:: PASSAGE PROVIDED ::
────────────────────────────────────────

No doubt there are many more that deserve it, that are known, and unknown.

Frodo
Title: Effort to Award Alex's Long Overdue Congressional Medal of Honor
Post by: Skull-1 on January 03, 2008, 09:08:58 PM
Thanks for checking out my site guys.   I'm the main spearhead on this effort and I want to make a point or two to clarify things...

Alex's medal was downgraded due some very strange circumstances.   It is along and tortured tale.   In short, incorrect information was used to downgrade it and then that same info was later used by the Navy to show the downgrade was justified.

The saddest part of it is that the original review in 1947 got it right, but the board disolved three days before they made their final decision (as they were going in alphabetical order on ALL medals and V was obviously in the last group)!!!!!!!!!!!!!!!!!!!!!!!!!!!    What's craziest is the man who was head of the board was reassigned before he was able to finalize everything and it got dropped once again.

Vraciu was nominated for FOUR missions.    On the Mission Beyond Darkness numerous pilots were awarded Navy Crosses for various things.   Vraciu met/exceeded those requirements (he and his wingman engaged upwards of thirty Japanese fighters by themselves defending the dive bombers just prior to striking the Japanese fleet--Alex flamed two).   However, his MOH nomination was for a total of FOUR missions.    The Fleet Defense alone (six kills in eight minutes) was worthy of a Medal of Honor...  But Alex did far more, and his nomination reflected this.   By the time the folks involved got through with it everyone focused on the most spectacular of the four missions and forgot the other three.

If a MOH is to be denied then fine, but the other three missions should then be weighed on their own merits.   If not a MOH then another Navy Cross.

Alex was also denied numerous other "Strike Flight" medals because everyone at the time felt he "didn't need these because [he was] going to get the 'Big One'."

It is an absolute tragedy.   Alex is a fine fine fine man and he was an amazing fighter pilot.   If the Army can fix Bruce Crandal's MOH mistake after 40+ years (see "WE WERE SOLDIERS") then the Navy should fix Alex's.

To this day, Alex's Navy Cross citation is riddled with errors.   They didn't even get his carrier or squadron right on the initial nomination.   If these basic details are wrong can anyone honestly have faith in the process?   I for one have none and I am ashamed that the Navy continues to treat one of its great living ambassadors this way.

────────────────────────────────────────

:: CHALLENGE ::
Repeat word for word the part of the forum post about the Medal of Honor effort from "It is an absolute" up to and including "should fix Alex's.".

────────────────────────────────────────

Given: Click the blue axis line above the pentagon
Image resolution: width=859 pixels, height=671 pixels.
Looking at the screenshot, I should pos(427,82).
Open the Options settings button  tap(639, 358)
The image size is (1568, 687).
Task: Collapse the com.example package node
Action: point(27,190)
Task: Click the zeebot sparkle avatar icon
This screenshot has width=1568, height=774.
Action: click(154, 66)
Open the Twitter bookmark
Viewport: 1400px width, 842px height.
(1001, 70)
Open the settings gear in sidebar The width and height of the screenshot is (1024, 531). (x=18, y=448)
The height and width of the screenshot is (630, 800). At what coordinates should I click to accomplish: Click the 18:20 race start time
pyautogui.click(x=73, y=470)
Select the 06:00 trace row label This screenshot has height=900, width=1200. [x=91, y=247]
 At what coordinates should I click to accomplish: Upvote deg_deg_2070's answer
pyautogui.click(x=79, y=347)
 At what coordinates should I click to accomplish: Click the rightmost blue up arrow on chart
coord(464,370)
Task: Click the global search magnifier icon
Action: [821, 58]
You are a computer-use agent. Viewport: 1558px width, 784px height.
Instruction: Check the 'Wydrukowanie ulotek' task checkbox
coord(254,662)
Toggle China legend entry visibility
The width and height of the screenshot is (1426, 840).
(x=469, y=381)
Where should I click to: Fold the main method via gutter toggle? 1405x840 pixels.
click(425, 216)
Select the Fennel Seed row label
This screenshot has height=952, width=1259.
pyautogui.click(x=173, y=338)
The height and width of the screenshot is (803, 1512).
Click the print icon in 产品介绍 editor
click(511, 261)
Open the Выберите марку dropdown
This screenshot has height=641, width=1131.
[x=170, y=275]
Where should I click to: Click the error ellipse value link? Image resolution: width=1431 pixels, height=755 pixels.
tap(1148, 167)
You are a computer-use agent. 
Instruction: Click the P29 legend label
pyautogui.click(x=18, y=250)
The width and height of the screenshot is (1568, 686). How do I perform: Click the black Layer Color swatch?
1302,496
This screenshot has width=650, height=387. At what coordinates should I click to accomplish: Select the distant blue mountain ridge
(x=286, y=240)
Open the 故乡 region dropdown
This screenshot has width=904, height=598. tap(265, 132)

────────────────────────────────────────

:: FULL SOLUTION ::
It is an absolute tragedy.   Alex is a fine fine fine man and he was an amazing fighter pilot.   If the Army can fix Bruce Crandal's MOH mistake after 40+ years (see "WE WERE SOLDIERS") then the Navy should fix Alex's.